However, all the fruits of our hard work were often effortlessly taken by the Small Model Lab. Data, directly taken. Code, directly taken, and they even demanded that we adapt it to be one-click executable. We jokingly called the Small Model Lab the “Click Mouse Lab” at that time. We put in the hard work, and they reaped the glory. It truly embodies the saying, “You carry the heavy load because someone else is living a comfortable life.” Under such circumstances, more and more comrades could no longer persevere and chose to leave. Seeing those excellent colleagues leaving one by one, I felt both emotional and sad. In such a combat-like environment, we were more like comrades than colleagues. They also had countless technical aspects worth learning from, truly excellent mentors. Seeing them go to many outstanding teams such as ByteDance Seed, DeepSeek, Moonshot AI, Tencent, and Kuaishou, I am genuinely happy and wish them well, escaping this arduous yet dirty place. I still vividly remember what a former colleague said: “Coming here is a disgrace in my technical career; staying here for another day is a waste of life.” Although the words were harsh, they left me speechless. I worried about my insufficient technical accumulation and inability to adapt to the high-turnover environment of internet companies, which made me repeatedly want to resign but never took that step.

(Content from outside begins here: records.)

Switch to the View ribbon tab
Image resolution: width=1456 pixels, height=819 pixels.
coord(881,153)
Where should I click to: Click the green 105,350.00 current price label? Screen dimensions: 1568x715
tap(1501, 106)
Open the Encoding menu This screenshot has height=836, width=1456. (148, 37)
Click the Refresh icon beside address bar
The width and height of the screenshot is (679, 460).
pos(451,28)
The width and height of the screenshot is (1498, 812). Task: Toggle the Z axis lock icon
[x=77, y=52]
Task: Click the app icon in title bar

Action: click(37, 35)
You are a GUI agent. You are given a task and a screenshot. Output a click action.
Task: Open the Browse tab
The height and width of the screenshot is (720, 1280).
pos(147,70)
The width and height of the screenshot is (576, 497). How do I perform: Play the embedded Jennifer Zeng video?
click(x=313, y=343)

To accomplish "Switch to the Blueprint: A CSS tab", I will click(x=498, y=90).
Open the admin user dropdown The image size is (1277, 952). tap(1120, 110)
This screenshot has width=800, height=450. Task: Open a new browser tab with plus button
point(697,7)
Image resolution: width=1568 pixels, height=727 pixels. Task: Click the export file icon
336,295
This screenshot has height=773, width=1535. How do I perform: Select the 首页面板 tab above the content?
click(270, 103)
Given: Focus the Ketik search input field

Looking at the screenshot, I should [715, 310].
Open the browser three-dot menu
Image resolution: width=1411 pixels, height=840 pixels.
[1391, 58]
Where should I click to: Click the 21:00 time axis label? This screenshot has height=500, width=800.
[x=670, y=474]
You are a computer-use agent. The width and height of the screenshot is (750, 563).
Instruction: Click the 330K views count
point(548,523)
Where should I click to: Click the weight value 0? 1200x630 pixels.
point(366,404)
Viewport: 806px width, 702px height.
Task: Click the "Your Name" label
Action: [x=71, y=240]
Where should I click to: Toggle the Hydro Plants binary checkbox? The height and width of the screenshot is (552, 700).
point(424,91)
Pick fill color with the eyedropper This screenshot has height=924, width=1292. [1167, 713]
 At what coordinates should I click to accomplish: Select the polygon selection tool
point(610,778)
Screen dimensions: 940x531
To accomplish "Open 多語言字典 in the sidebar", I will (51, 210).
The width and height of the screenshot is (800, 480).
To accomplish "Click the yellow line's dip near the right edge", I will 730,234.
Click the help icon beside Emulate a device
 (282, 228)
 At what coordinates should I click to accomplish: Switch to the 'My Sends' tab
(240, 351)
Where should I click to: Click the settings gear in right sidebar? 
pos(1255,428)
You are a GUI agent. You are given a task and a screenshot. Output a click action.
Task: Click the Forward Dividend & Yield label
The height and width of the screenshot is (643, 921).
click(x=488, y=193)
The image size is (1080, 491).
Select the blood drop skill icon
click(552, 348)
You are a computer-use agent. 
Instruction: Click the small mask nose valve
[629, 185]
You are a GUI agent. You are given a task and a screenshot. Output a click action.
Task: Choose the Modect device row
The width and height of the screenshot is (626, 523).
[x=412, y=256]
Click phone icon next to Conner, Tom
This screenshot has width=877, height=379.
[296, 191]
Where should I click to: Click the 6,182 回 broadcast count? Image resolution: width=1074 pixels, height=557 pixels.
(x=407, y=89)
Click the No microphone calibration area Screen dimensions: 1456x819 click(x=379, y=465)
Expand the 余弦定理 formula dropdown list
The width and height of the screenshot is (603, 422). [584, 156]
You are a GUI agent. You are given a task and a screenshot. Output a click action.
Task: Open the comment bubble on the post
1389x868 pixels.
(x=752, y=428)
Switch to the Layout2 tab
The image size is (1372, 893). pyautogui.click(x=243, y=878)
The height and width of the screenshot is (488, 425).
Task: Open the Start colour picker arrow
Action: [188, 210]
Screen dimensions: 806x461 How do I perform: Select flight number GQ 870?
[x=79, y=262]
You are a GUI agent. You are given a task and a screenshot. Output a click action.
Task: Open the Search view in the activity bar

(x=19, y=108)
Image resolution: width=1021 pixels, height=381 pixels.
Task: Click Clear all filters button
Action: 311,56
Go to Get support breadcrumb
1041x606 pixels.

In addition to the dense model, Pangu subsequently initiated exploration of MoE. Initially, a 224B MoE model was trained. Parallel to this, the Small Model Lab also launched its second major “skinning” operation (minor interludes may include other models, such as math models), namely the widely circulated Pangu Pro MoE 72B. This model internally claimed to be an expansion from the Small Model Lab’s 7B (even so, this contradicts the technical report, let alone being a “skinning” of Qwen 2.5 14B for fine-tuning). I remember that they had only trained for a few days when their internal evaluation immediately caught up with the then-38B V3. Many brothers in the AI System Lab knew about their “skinning” operation because they needed to adapt the model, but due to various reasons, they could not uphold justice. In fact, for this model that was fine-tuned for a very long time afterward, I am already very surprised that HonestAGI could analyze this level of similarity, because the computing power expended to fine-tune and “wash” the parameters of this model was long enough to train a model of the same tier from scratch. I heard from colleagues that they used many methods to “wash out” the Qwen watermark, even including intentionally training with dirty data. This also provides an unprecedented and special example for the academic community to study model lineage. In the future, new lineage methods can be showcased using this.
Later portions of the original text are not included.